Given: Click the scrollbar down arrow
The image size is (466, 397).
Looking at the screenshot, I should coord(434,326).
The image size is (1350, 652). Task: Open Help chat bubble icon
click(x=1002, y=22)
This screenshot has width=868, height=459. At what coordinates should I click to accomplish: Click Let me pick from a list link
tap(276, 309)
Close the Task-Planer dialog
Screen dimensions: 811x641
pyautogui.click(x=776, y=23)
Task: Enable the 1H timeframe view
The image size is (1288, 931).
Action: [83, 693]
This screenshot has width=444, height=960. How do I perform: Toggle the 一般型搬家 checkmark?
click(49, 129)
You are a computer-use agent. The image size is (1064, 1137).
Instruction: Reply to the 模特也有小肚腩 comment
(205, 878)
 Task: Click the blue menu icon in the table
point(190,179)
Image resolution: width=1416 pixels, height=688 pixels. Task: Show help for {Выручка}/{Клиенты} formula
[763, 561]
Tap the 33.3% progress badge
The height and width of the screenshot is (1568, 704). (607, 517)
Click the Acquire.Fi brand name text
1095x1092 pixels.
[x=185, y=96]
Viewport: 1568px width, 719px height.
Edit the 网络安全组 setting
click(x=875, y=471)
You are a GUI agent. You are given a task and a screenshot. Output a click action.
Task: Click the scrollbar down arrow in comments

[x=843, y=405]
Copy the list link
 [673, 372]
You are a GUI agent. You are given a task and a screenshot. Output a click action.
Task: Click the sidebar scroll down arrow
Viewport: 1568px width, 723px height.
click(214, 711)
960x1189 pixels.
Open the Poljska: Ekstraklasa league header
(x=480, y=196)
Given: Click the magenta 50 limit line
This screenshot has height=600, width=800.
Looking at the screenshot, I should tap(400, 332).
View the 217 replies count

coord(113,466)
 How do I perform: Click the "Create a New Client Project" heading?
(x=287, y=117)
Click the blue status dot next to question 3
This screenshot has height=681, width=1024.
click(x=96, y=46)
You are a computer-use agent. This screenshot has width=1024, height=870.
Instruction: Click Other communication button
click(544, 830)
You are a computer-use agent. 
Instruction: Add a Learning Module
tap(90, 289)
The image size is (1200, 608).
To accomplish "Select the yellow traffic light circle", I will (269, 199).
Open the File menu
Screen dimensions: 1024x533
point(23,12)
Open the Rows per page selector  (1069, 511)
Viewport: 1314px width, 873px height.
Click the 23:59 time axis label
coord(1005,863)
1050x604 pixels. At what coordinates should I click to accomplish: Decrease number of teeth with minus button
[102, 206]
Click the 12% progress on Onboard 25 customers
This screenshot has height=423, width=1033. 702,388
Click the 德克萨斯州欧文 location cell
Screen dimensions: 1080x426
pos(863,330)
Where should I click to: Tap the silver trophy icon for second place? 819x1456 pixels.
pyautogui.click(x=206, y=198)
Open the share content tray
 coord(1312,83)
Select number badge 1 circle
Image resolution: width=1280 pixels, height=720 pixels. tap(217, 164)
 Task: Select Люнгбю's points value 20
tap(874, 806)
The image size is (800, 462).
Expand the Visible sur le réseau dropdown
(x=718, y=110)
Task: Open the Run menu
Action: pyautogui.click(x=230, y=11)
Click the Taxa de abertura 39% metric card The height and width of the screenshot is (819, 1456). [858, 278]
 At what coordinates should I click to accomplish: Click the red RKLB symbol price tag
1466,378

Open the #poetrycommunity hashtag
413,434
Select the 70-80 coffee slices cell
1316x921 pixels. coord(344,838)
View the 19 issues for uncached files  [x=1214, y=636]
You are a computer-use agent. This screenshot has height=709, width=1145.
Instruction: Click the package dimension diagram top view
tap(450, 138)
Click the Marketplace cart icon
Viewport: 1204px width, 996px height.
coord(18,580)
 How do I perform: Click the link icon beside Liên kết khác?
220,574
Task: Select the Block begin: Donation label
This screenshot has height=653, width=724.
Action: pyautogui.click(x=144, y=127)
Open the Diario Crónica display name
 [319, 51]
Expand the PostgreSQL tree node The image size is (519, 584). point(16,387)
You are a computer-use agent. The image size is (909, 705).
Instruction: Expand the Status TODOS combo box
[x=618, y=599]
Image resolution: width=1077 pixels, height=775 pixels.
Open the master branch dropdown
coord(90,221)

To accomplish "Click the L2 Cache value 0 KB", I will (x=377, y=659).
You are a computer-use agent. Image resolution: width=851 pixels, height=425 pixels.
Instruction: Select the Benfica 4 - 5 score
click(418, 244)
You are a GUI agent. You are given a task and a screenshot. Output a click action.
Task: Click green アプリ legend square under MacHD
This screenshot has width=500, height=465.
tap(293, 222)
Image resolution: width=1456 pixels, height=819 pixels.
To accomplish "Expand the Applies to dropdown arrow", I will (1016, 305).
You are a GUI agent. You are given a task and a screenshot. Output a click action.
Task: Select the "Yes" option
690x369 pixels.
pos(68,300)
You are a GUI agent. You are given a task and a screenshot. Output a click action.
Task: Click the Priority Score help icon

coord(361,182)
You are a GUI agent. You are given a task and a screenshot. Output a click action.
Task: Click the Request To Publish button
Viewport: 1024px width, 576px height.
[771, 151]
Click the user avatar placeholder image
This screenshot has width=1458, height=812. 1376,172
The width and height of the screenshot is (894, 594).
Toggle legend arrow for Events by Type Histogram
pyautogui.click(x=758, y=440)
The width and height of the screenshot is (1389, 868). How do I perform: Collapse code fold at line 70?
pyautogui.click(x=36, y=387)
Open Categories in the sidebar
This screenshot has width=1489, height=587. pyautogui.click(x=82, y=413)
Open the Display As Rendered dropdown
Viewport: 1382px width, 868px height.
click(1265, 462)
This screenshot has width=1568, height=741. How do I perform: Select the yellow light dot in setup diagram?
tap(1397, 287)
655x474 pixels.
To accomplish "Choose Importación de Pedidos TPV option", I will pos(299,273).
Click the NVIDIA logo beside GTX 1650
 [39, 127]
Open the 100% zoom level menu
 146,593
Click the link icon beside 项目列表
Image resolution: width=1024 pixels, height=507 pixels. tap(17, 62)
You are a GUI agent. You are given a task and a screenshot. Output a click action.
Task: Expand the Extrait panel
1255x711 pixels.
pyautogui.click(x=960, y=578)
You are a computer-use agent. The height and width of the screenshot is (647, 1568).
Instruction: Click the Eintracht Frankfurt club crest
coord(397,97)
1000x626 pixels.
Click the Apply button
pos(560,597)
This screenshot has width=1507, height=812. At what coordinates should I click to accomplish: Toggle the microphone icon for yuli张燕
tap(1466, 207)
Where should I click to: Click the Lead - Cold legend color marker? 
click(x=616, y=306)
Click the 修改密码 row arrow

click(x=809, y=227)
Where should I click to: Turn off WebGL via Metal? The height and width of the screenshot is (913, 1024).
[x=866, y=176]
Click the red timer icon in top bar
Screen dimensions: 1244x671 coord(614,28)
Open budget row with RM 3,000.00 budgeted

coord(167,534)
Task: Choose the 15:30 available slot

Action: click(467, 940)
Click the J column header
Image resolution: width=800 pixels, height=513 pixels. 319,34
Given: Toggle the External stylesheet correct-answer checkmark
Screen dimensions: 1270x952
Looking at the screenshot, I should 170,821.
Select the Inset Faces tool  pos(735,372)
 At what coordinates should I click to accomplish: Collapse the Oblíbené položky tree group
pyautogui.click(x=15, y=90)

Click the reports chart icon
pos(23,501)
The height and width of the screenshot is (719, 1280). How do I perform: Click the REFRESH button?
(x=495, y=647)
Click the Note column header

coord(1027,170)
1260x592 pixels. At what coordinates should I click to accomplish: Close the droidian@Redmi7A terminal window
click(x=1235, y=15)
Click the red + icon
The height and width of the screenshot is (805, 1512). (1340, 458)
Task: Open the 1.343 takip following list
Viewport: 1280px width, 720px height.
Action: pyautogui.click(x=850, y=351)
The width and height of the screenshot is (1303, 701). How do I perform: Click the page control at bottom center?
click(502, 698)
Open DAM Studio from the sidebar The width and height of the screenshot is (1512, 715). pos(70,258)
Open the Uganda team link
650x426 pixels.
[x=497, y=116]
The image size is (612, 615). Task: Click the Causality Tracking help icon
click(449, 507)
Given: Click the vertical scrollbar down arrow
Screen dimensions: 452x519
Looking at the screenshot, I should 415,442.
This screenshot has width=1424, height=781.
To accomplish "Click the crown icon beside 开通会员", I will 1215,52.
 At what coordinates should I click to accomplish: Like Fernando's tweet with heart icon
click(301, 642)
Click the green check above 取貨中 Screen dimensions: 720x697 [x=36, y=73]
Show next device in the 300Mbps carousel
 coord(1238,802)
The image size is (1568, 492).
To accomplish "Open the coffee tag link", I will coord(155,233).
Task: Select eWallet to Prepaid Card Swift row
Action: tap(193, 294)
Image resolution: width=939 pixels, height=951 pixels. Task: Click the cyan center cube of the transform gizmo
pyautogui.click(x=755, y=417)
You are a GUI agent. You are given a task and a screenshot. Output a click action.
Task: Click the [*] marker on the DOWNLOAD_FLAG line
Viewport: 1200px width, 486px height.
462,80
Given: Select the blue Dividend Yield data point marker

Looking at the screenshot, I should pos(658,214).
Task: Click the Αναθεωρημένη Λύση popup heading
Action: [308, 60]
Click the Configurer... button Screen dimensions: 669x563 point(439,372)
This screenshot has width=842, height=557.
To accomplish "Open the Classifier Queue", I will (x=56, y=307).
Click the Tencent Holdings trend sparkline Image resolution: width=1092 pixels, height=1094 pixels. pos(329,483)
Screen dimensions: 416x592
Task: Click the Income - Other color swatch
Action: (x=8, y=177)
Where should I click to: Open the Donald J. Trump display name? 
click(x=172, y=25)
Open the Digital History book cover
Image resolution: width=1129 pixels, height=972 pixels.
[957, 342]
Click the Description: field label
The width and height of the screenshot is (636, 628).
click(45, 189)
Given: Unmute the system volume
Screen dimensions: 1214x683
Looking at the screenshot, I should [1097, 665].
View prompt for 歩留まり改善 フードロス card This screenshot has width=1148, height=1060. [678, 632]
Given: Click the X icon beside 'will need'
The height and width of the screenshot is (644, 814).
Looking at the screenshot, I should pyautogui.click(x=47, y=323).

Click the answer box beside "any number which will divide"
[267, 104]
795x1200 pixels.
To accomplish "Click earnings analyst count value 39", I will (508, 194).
-- -- --
= ASSIGNMENT =
Please print, unchanged, the lines from the one holding "This screenshot has width=842, height=557." through the last line of the listing above, including both and omitting the rest.

= SOLUTION FOR THIS PROBLEM =
This screenshot has width=842, height=557.
To accomplish "Open the Classifier Queue", I will (x=56, y=307).
Click the Tencent Holdings trend sparkline Image resolution: width=1092 pixels, height=1094 pixels. pos(329,483)
Screen dimensions: 416x592
Task: Click the Income - Other color swatch
Action: (x=8, y=177)
Where should I click to: Open the Donald J. Trump display name? 
click(x=172, y=25)
Open the Digital History book cover
Image resolution: width=1129 pixels, height=972 pixels.
[957, 342]
Click the Description: field label
The width and height of the screenshot is (636, 628).
click(45, 189)
Given: Unmute the system volume
Screen dimensions: 1214x683
Looking at the screenshot, I should [1097, 665].
View prompt for 歩留まり改善 フードロス card This screenshot has width=1148, height=1060. [678, 632]
Given: Click the X icon beside 'will need'
The height and width of the screenshot is (644, 814).
Looking at the screenshot, I should pyautogui.click(x=47, y=323).

Click the answer box beside "any number which will divide"
[267, 104]
795x1200 pixels.
To accomplish "Click earnings analyst count value 39", I will (508, 194).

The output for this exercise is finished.